## Extract
++++

On Fri, 05 Jun 2009 17:35:19 -0400
Tom Lane <tgl@sss.pgh.pa.us> wrote:
> Ivan Sergio Borgonovo <mail@webthatworks.it> writes:
> > I don't get it.
> > Why dropping the triggers would cause a deadlock anyway?
>
> > I bet it is due to my naïve view of the problem but I think a
> > trigger is a "function". Unless there is concurrent access to the
> > table where the function is defined... I can't see why dropping
> > the "functions" serially should cause a lock.
>
> They're not just functions, they are part of the DDL for a table.
> Adding or removing a trigger on a table requires exclusive lock
> on that table, otherwise you can't be sure what will happen in
> concurrent transactions that might (or might not) be supposed to
> fire the trigger.
I'm still wondering why there was anything else requiring a lock on
those tables.
Referring to the previous example
create table b(
c3id int primary key,
c3 text
);
create table a(
pid int primary key,
fti tsvector,
c1 text,
c2 text,
c3id int reference b(c3)

++++

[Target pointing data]
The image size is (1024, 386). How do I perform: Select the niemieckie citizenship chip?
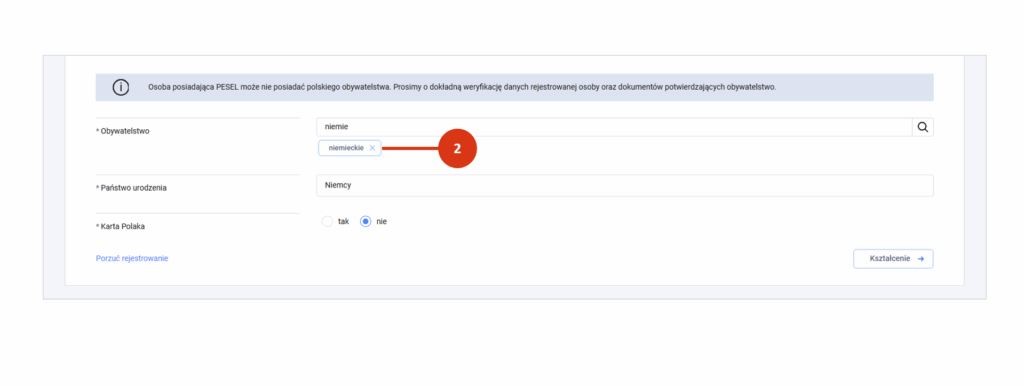350,148
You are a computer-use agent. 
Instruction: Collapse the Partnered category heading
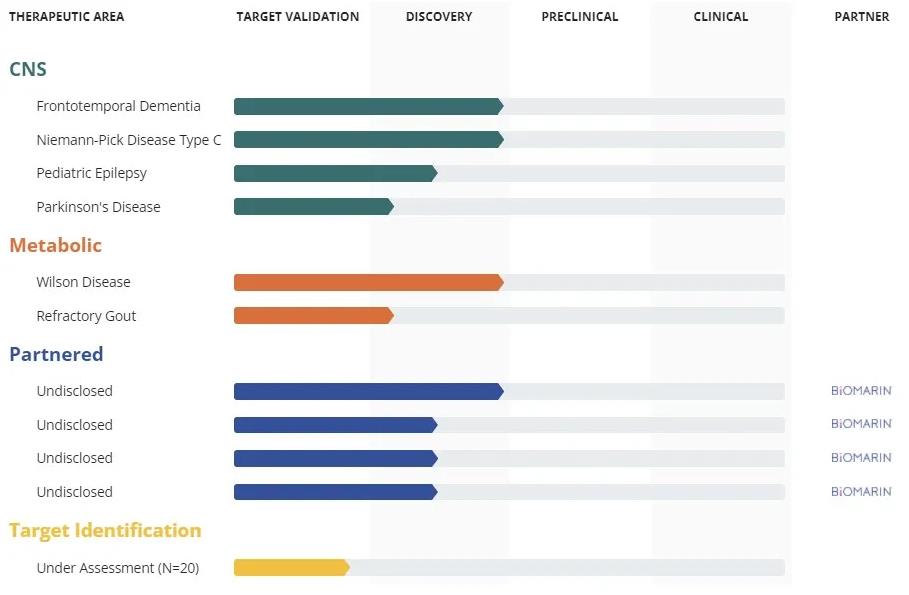[56, 354]
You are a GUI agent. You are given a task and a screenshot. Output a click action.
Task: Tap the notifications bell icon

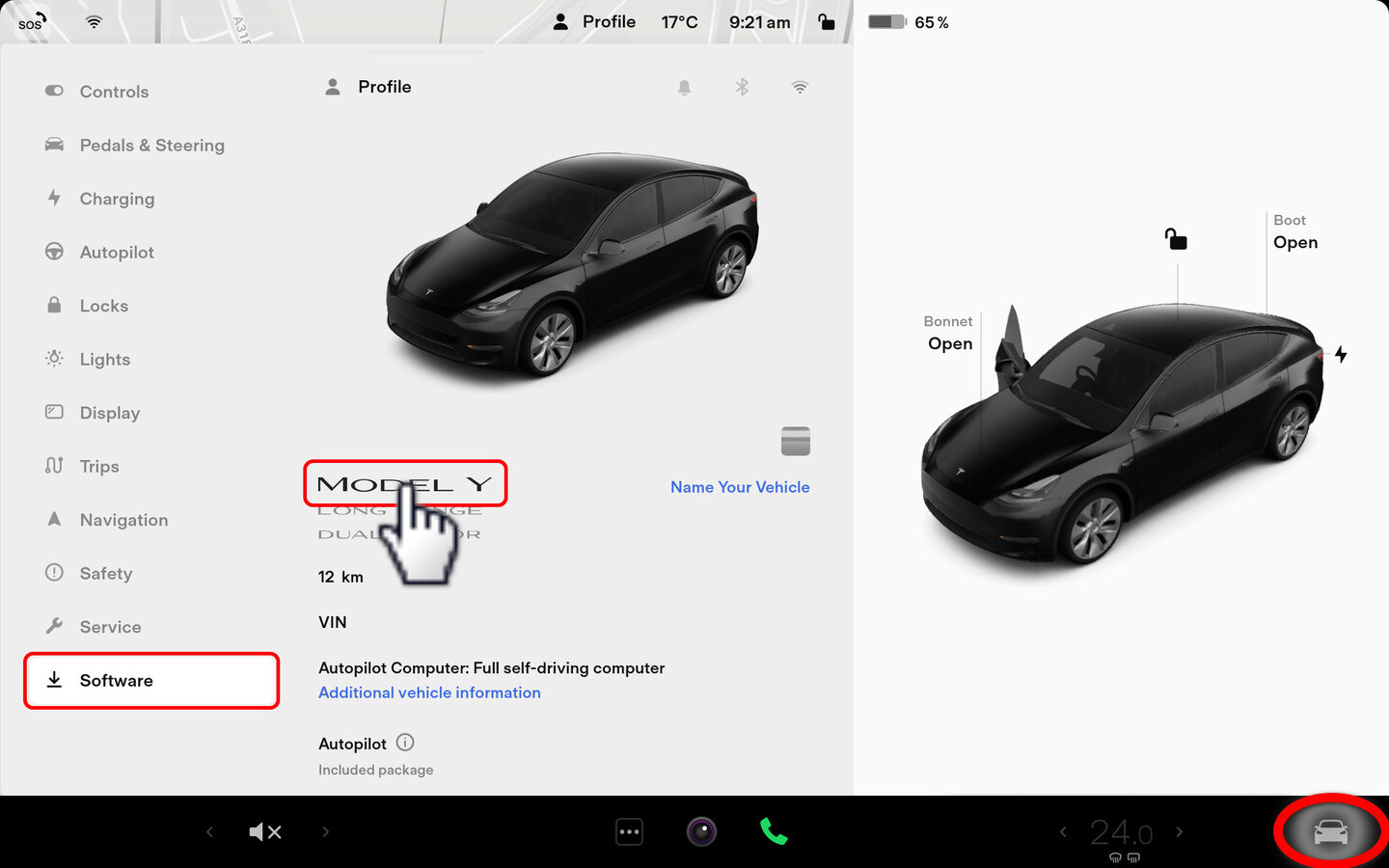(684, 88)
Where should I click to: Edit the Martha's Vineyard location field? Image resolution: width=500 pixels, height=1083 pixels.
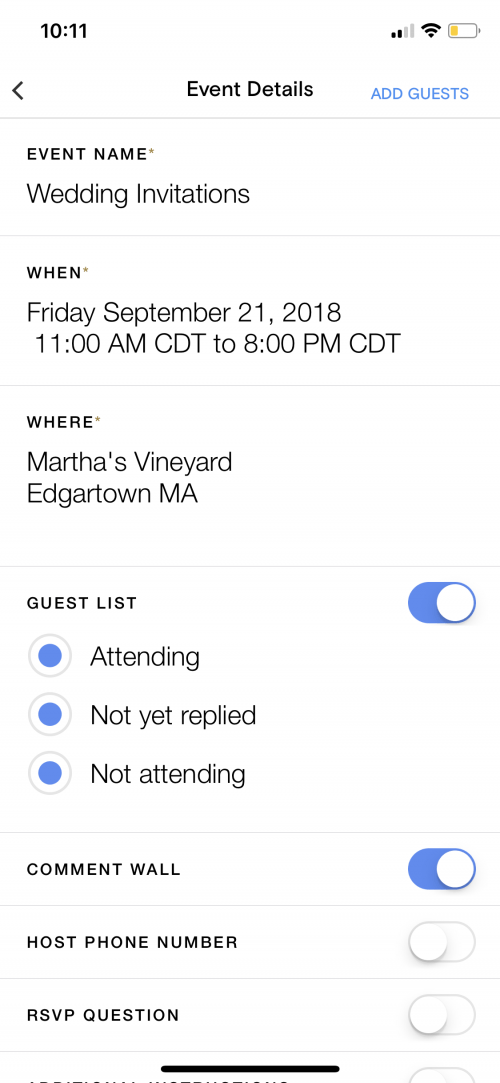[x=250, y=477]
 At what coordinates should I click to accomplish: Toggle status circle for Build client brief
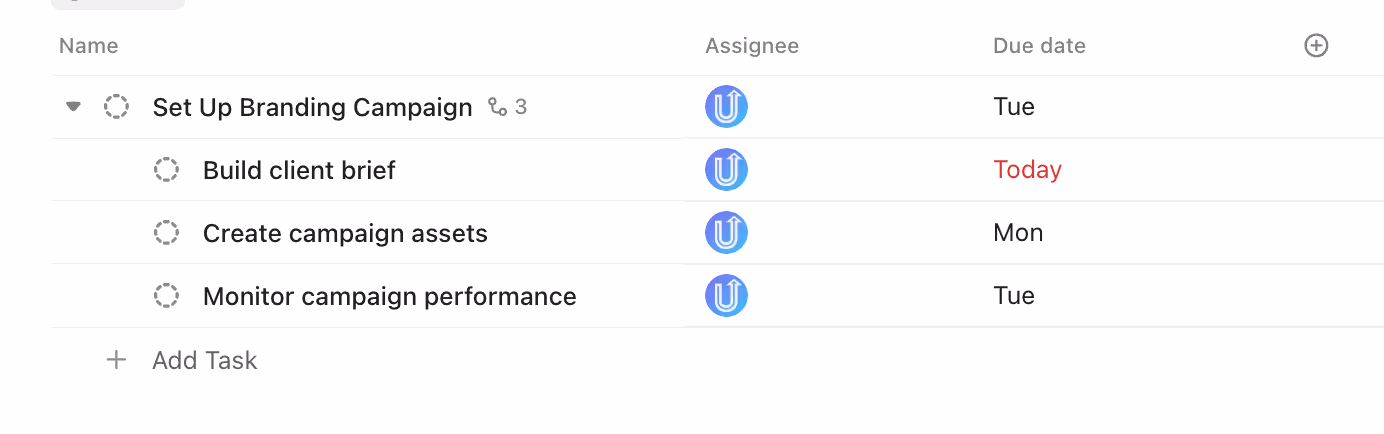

++++

## Tasks and exercises
- 1) Transcribe the mailing-list message between "On Fri, 05 Jun" and "for a table.", inclusive.
- 2) In the mailing-list message, what does adding or removing a trigger on a table require?
- 3) Resume the mailing-list message about dropping triggers from the point where it stops.

## Answers to the tasks
- 1)
On Fri, 05 Jun 2009 17:35:19 -0400
Tom Lane <tgl@sss.pgh.pa.us> wrote:
> Ivan Sergio Borgonovo <mail@webthatworks.it> writes:
> > I don't get it.
> > Why dropping the triggers would cause a deadlock anyway?
>
> > I bet it is due to my naïve view of the problem but I think a
> > trigger is a "function". Unless there is concurrent access to the
> > table where the function is defined... I can't see why dropping
> > the "functions" serially should cause a lock.
>
> They're not just functions, they are part of the DDL for a table.

- 2) An exclusive lock on that table.

- 3)
c4 int; -- not used to build up fti
);
there is a very small chance that while I was dropping the triggers
something like an
update a set c4=37 where pid=12;
was running when I dropped the trigger.
But I can't see how this should require a lock.. and still well...
the chances the update statement happened during trigger drop are
very very negligible.
And... still I'm quite surprised that even that update happening
when I was dropping the trigger resulted in a deadlock.
Everything happening on table a and b that involves writes already
happened in the same transaction dropping the triggers or is read
only.
Should I look into anything else to get a clue about what happened
and try to avoid it?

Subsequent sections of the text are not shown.